Request: Repeat the items below verbatim, starting at the line that contains "The height and width of the screenshot is (466, 746)." and continuing down to the end of the items, with both ends included. Do not include the pictures in your answer.

Text and item location entries:
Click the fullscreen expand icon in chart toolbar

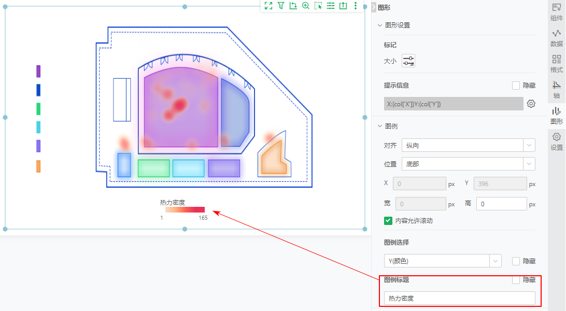[x=268, y=6]
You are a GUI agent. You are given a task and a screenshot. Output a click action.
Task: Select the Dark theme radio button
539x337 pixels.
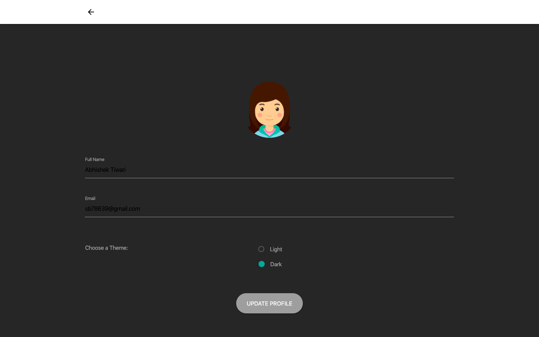point(262,264)
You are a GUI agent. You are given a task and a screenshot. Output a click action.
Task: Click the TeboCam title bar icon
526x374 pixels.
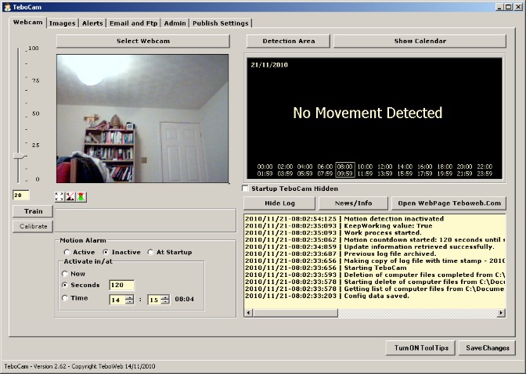tap(7, 7)
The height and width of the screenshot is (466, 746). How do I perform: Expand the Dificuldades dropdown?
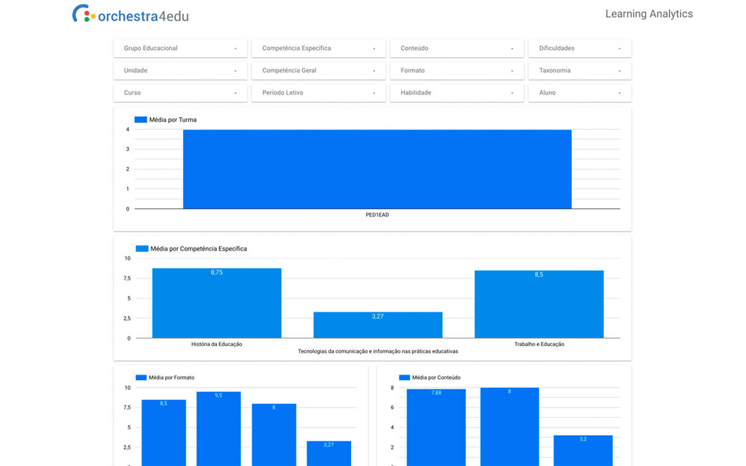coord(579,48)
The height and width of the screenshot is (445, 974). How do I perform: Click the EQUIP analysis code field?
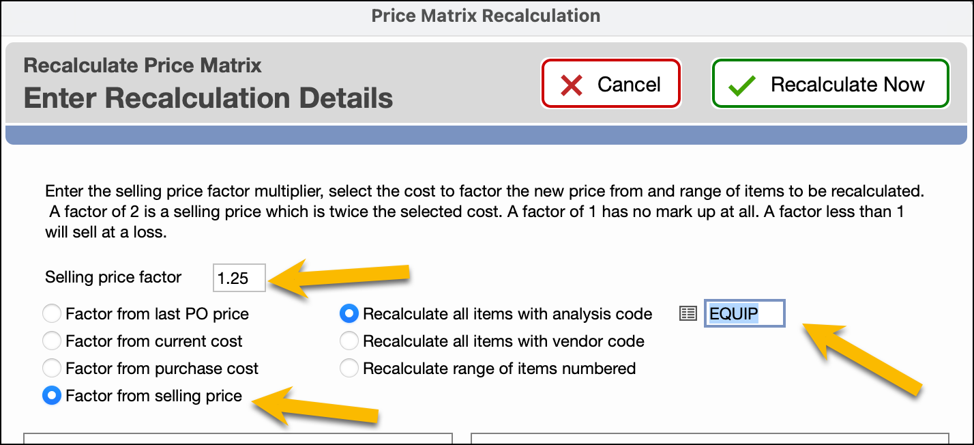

Worked answer:
The height and width of the screenshot is (466, 746). How do I perform: Expand the Dificuldades dropdown?
coord(579,48)
The height and width of the screenshot is (445, 974). How do I perform: Click the EQUIP analysis code field?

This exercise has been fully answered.